Эта экспедиция не была простой. Во-первых, он не мог сообщить Лили, куда собирается ехать, а потому ему пришлось укрываться за покровом неопределенностей и извинений. Во-вторых, Миллторп находился в стороне от линий железнодорожного сообщения, и с ближайшей станции Моргану пришлось бы несколько миль шагать через поля и рощи. И, кроме того, он нервничал, боясь того, что приедет, но с хозяином дома так и не поладит – что тогда? Однако в конце концов все это оказалось не таким страшным. Когда он стоял перед Карпентером, пожимая руку великого человека, то ощущал значительность момента, который наступил чуть позже, чем хотелось бы Моргану.
– Э.М. Форстер? – повторил хозяин дома, иронично улыбаясь сквозь бороду. – Почему вы прячетесь за инициалами? Как ваше имя?
– Эдвард, как и ваше, – ответил Морган. – Но все зовут меня Морган.
– У нас только имя общее? – спросил Карпентер.
– Возможно, что и нет. Но я вас не очень хорошо знаю, чтобы говорить откровенно.
– Скоро вы узнаете меня лучше. Добро пожаловать в дом. Но для начала я должен измерить вашу стопу.
– Прошу прощения? – не понял Морган.
– Это для сандалий, – пояснил Карпентер. – Я сделаю их для вас. Вы нуждаетесь в том, чтобы освободиться; ваши ноги не могут познать землю, пока на них эти ужасные ботинки.
Карпентер тоже был обут в сандалии и, одновременно посмотрев вниз, они с Морганом некоторое время созерцали его длинные, кривые, узловатые пальцы ног.
– Мои первые сандалии изготовлены были в Кашмире, – сказал Карпентер. – Мне их прислал мой дорогой друг, Кокс.
– Я был в Индии шесть месяцев и только что вернулся.
– О, Индия! – покачал головой Карпентер. – В высшей степени чудесное, исключительное место! Хотя, по правде говоря, Индия – это много мест одновременно. Двадцать лет назад я провел там несколько месяцев. Вы должны рассказать мне о своей поездке, но прежде давайте войдем в дом. Прошу вас.
Каменный дом был простым и без особых прикрас, в его облике доминировали прямые линии. Коридоры, которые связывали бы комнаты, отсутствовали, а потому комнаты просто шли одна за другой: кухня переходила в буфетную, за которой располагалась судомойня, в свою очередь выходившая в стойло. Гостиная, где Моргану предложили чувствовать себя как дома, напоминала пустой канцелярский кабинет, хотя вид из окна, выходившего в сад со множеством растений, был достаточно приятен. Когда Карпентер сел напротив Моргана, он вдруг показался каким-то чересчур большим – быть может, так воздействовали стены, покрытые холодной темперой, и деревянные полы.

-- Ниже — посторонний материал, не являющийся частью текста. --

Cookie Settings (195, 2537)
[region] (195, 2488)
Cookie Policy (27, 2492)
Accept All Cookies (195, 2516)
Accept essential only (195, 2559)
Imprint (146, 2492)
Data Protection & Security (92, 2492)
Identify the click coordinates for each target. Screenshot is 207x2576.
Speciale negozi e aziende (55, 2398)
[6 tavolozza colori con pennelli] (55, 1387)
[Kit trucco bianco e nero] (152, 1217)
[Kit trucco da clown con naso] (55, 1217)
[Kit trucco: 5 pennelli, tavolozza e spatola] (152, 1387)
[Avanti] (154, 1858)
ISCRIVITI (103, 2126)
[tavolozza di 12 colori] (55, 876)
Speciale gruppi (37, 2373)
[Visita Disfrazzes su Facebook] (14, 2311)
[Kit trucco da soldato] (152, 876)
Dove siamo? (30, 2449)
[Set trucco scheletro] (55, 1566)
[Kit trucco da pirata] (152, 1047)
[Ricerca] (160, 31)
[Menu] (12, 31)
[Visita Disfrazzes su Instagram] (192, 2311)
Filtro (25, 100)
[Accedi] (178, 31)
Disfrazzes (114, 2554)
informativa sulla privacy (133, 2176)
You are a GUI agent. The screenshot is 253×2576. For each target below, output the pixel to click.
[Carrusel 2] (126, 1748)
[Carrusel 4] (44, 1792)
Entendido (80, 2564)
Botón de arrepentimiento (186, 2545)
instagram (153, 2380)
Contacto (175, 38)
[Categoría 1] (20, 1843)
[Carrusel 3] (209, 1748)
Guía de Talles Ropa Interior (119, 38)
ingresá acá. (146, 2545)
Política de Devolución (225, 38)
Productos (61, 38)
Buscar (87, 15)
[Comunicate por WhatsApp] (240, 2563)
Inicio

Вне всякого сомнения, Карпентер обладал странной внутренней силой. Высокий и стройный, одетый в сельский твид, он смотрел на мир прямо и открыто. И хотя его годы близились к семидесяти, он по-прежнему говорил и слушал вас с той же самой открытой и напряженной прямотой. Это волновало и воодушевляло одновременно.
Они поговорили об Индии, и Морган понял, что встретил первого англичанина, который его понимает. Карпентера не интересовали ни колонии, ни завоевания, его волновали живые люди; причем чем проще был человек, тем лучше. В Индии и на Цейлоне он провел большую часть своего времени среди простых рабочих, выполняющих самую незаметную работу. И Карпентер верил, как он сказал Моргану, что англичане либо должны дать индийцам больше свободы, либо вообще оставить полуостров – каким бы немыслимым данный шаг ни казался большинству. К удивлению Моргана, Карпентер тоже заезжал в Англо-Восточный колледж в Алигаре и получил сильное впечатление от того, что увидел там.